Mr. Cooper and Mr. LaTourette recounted their extreme disappointment when they joined forces to bring a budget bill based on the recommendations of the deficit commissionknown as Bowles-Simpson to the House floor.

That day, both men said, they had at least 100 members from both parties with them; by the time of the evening vote, that number had been whittled to a mere 38. “Tons of people said really great things about it,” Mr. Cooper said, “but when the interest groups kicked in, they dramatically changed. One member told me his favorite lobbyist would be fired if he voted for it.”

President Obama’s decision early in his presidency to allow the Democratic-controlled Congress to craft legislation like the health care law while he remained at arm’s length did not help, members on both sides said. Neither did his lack of engagement with Republicans when they were in the minority, they said.

“Obama’s biggest failing has been not reaching out to Congress,” said former Representative Mike Castle, a moderate Republican from Delaware who lost a Senate bid two years ago. “I remember being at a White House meeting with Rahm Emanuel with other moderate Republicans,” he said, referring to the former White House chief of staff, “and the president came out and spoke to us for about 30 minutes. It was a good conversation, mostly about Medicare. I don’t know if anyone in that group ever heard from him again.”

Despite the increasing polarization, the “fiscal cliff” facing Congress at the end of the year, when a series of tax increases and steep budget cuts are set to automatically begin, may force some departing members to move more to the middle, simply because the implications are too grave.

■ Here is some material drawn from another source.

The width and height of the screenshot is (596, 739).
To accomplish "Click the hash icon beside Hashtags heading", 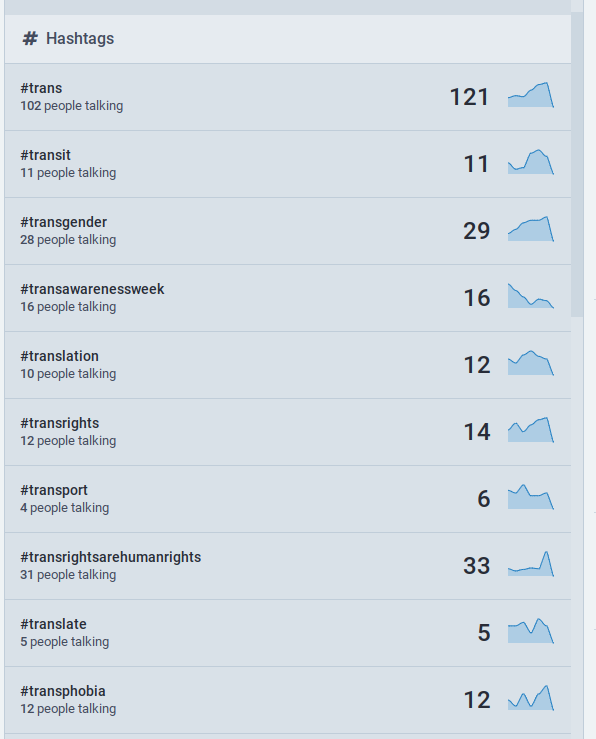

The outcome of the presidential election will almost certainly have an impact on the political interplay of the next Congress. Should Mr. Obama prevail, said members and officials from leadership offices of both parties, many Democrats may feel more compelled to attack the problems with social programs. Also, many senior Republicans, once considered among the most conservative, may feel empowered to make deals to stave off large cuts to the military.

But then again, many, like Senator Mitch McConnell of Kentucky, the Republican leader, are facing re-election in 2014, and already feel heat from the right. Mr. McConnell, who once backed Senator Rand Paul’s primary challenger in his home state, recently hired one of Mr. Paul’s aides to run his campaign.